___ EXERCISE DATA

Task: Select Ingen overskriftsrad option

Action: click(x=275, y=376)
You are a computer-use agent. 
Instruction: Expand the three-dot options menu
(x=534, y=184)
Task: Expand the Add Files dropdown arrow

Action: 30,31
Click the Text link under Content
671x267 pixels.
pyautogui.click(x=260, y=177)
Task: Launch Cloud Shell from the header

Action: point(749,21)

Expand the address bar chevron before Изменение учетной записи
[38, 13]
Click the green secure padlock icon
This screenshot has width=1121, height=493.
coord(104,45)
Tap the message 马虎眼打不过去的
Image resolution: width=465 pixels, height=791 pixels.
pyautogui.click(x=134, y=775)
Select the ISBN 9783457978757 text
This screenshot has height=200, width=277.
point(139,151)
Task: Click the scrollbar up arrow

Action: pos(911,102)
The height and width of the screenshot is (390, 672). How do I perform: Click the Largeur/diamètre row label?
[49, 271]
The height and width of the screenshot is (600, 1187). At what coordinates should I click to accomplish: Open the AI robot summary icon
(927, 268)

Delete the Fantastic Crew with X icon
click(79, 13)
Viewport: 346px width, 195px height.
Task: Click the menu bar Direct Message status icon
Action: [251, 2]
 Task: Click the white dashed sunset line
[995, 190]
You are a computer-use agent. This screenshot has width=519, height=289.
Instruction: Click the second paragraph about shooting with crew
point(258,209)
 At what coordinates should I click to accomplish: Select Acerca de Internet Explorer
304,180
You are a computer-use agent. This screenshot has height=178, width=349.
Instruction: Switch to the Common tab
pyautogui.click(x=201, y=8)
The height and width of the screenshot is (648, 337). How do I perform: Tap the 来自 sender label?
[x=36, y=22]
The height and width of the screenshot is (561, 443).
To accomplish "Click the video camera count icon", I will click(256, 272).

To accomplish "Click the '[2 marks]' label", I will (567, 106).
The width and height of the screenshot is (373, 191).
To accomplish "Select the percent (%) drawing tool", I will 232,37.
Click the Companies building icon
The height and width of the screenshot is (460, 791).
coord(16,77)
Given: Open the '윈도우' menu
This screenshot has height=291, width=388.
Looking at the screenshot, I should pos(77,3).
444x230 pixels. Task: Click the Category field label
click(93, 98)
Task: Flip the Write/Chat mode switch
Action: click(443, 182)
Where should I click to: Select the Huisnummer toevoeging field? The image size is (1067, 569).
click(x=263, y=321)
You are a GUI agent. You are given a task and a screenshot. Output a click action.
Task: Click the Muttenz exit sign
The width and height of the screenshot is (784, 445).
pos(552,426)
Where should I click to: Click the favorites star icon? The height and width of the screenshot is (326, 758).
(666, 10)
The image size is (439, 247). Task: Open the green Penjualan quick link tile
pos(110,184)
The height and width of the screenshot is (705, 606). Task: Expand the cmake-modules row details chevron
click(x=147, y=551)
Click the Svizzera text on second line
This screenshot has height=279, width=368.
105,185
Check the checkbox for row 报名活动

______

**TASK TO COMPLETE:**
Each line in the listing where the word "computer" is found is to be copied.

**EXERCISE SOLUTION:**
You are a computer-use agent. 
You are a computer-use agent. This screenshot has width=519, height=289.
You are a computer-use agent. This screenshot has height=178, width=349.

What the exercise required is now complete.